América reza por Sandro
Este ídolo continental que ha influenciado a casi todos los baladistas e iconos pop que han surgido de los sesenta a la fecha, alguna vez soñó con inmortalizarse y lo logró. Ahora él y sus fieles seguidores sólo sueñan con la donación de un corazón y pulmones que le permitan salvar la vida.
Sandro, cantante
Nadie me daría dos días de vida por la forma en que me encuentro hoy, tengo la mirada de ansiedad vacía, ya no hay alegría donde voy. Penas y penas y penas hay dentro de mí y ya no se irán porque a mi lado tú no estás”, reza una de las canciones más populares con las que el cantante argentino Sandro conquistó a las multitudes en sus mejores años sobre los escenarios.
Irónicamente, los años recientes han sido duros. No han sido los que cualquiera imaginaría que corresponden a un artista que divirtió a miles y se caracterizó por mover su cuerpo al ritmo que decidía en cuestión de segundos y provocando suspiros entre las que fueron adolescentes en los sesenta y setenta. Padece enfisema pulmonar desde hace once años.
El martes pasado, su portavoz Nora Lafón rompió el silencio después del hermetismo que le caracterizó durante los últimos ocho meses, cuando el cantautor ingresó a un sanatorio privado en Buenos Aires.

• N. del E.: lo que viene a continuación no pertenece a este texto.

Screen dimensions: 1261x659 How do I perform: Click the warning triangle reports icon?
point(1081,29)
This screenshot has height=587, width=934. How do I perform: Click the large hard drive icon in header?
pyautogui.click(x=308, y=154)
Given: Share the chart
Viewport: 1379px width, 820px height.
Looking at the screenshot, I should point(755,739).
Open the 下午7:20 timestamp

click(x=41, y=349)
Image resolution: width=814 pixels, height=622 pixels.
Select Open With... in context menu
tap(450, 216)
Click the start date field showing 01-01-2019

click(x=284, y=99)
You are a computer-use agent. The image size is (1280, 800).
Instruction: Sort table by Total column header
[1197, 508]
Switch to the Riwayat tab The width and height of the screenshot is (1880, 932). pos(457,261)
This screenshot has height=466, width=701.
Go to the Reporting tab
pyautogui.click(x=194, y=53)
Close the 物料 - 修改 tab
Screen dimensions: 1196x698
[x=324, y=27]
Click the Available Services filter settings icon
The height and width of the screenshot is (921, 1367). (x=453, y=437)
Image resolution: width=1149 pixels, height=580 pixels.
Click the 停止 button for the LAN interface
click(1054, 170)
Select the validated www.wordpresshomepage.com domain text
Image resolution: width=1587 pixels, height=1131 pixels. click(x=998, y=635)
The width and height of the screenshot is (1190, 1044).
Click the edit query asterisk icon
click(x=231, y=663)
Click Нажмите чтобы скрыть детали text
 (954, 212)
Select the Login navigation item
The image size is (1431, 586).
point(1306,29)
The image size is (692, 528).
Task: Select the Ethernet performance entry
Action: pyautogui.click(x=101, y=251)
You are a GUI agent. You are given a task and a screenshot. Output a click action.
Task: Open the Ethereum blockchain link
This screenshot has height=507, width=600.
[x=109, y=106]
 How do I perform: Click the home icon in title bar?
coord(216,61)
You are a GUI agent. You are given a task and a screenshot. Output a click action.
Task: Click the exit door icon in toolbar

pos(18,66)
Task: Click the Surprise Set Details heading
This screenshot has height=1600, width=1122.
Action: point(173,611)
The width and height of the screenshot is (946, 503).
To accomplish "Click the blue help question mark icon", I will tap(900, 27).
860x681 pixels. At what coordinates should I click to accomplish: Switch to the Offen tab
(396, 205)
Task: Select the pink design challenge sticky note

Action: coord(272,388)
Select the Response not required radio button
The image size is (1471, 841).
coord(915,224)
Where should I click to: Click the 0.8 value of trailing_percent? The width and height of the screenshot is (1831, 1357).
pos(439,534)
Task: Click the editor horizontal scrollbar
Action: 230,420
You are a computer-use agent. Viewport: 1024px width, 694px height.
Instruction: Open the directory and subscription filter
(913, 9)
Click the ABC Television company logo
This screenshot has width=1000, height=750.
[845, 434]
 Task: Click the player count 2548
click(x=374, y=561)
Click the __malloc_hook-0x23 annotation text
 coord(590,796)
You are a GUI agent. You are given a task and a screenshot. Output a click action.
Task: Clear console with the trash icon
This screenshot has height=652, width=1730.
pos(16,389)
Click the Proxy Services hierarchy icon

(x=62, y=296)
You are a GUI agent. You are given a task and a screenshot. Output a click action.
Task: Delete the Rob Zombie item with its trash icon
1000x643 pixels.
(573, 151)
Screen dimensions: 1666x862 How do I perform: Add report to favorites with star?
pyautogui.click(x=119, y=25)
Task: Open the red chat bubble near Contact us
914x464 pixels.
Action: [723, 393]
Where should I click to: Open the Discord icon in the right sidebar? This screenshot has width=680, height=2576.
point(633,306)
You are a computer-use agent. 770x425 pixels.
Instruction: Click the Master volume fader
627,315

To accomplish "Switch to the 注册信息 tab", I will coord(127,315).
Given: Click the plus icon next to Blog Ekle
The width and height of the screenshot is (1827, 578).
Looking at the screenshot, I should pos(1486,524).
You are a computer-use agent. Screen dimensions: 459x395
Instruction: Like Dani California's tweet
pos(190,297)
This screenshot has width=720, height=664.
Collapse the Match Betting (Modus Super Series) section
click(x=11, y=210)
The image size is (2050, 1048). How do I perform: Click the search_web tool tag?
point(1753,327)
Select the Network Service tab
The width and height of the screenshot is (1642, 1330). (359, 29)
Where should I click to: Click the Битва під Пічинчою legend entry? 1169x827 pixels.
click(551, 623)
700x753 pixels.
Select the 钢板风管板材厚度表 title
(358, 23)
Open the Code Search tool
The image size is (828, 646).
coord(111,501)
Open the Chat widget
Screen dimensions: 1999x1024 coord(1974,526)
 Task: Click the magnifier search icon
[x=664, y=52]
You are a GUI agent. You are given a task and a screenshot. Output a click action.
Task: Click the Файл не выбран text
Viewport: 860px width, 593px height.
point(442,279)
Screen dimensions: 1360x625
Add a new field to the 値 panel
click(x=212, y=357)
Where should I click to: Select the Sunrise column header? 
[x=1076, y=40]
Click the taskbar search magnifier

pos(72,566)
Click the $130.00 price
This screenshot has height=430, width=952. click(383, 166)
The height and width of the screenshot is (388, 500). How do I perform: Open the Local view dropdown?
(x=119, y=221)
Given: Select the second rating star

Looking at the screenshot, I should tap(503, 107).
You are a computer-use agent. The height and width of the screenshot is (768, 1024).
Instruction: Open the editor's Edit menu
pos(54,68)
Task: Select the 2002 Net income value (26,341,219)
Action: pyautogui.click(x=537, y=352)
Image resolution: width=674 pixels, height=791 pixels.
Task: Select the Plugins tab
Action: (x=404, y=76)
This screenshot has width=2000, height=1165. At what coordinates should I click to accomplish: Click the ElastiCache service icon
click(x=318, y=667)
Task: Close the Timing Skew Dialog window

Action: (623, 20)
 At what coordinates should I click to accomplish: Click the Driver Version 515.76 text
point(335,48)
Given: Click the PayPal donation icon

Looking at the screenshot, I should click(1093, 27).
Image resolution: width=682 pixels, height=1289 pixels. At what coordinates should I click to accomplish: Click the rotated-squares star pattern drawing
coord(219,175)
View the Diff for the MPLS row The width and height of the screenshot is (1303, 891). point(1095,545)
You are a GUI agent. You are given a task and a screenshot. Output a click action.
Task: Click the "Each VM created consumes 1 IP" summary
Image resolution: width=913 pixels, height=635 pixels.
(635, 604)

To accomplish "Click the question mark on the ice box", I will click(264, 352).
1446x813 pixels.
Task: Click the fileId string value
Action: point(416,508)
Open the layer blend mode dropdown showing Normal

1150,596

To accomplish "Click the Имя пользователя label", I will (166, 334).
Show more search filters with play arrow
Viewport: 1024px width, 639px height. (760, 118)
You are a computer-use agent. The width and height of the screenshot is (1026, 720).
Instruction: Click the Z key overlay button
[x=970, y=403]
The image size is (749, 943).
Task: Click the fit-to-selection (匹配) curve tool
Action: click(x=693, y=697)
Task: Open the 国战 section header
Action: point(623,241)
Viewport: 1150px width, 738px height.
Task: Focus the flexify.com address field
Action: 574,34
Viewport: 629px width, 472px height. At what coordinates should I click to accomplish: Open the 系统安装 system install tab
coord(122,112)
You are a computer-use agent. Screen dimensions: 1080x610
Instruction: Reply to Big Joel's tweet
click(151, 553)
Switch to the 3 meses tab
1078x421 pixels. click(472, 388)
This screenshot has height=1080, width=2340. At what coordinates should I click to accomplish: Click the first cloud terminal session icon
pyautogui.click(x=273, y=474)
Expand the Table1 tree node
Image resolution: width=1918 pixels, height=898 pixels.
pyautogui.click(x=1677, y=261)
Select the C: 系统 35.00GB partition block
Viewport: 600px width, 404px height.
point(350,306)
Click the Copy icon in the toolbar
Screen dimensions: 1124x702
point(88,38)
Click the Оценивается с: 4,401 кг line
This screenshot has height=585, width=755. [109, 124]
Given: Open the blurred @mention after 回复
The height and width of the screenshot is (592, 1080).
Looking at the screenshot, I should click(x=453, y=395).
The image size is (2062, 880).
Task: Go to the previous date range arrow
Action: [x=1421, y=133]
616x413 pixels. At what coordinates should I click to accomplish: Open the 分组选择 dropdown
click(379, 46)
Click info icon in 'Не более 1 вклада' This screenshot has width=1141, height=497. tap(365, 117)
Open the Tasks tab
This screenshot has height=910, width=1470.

“Se le acaba el tiempo”, dijo refiriéndose al urgente transplante de corazón y pulmones que requiere el artista, debido a severas afecciones que son fruto del problema respiratorio con el que lidia. Esa frase se convirtió en la principal declaración para explicar al público la tragedia, tomada por los periódicos, noticieros de radio y televisión de Argentina, donde el tema es tan importante como la discusión política del día.
“Tiene condición estable, pero sólo tiene entre doce y catorce por ciento de capacidad aeróbica, será imposible que mejore si no recibe el transplante y cada día que pasa son horas de descuento”, comentó a través de un comunicado. La representante y familiares de Sandro decidieron evidenciar la situación esperando que la presencia en medios active la oportunidad de recibir la donación de órganos. Para colmo el ídolo que hasta hace algunos años aún daba conciertos con ayuda de tanque de oxígeno que instalaba en pleno escenario, corre el riesgo de perder su oportunidad en la lista de transplantes porque supera la edad legal límite. Tiene 64 años. En los años mozos y en los días de gloria en el espectáculo, según ha narrado el propio Sandro, llegó a fumar hasta 16 cajetillas por día.
“Dame el fuego de tu amor”, “Mi amigo el puma”, “El maniquí”, “Rosa, Rosa”, “Penumbras” y “Una muchacha y una guitarra”, fueron algunos de los temas con los que fue apodado “Sandro de América”. Ahora, América reza por Sandro, seguidoras de todas las edades ya comenzaron a organizar reuniones para mandar buenos deseos al que sigue siendo su ídolo.
Cuando nació, sus padres le registraron como Roberto Sánchez, estuvieron a punto de nombrarlo Sandro, pero por alguna razón dudaron. Años más tarde, cuando decidió dejar atrás la vida callejera en la que de acuerdo con el artista, estuvo a punto de convertirse en delincuente, adoptó ese nombre.
Elvis Presley, a quien solía admirar a través de la televisión en los días de pubertad, fue su principal inspiración, incluso se le apodó el “Elvis Latino” durante la segunda mitad de los sesenta. También fue de los primeros intérpretes que adaptaron el rock and roll al español. En los setenta, se consagró como baladista pop. Alguna vez soñó con ser un ídolo y lo logró. Soñó con ser dejar huella, y ahora que vive una encrucijada, de algo puede estar seguro: pase lo que pase en los próximos días, el público que ahora está consternado por su estado de salud, no le olvida.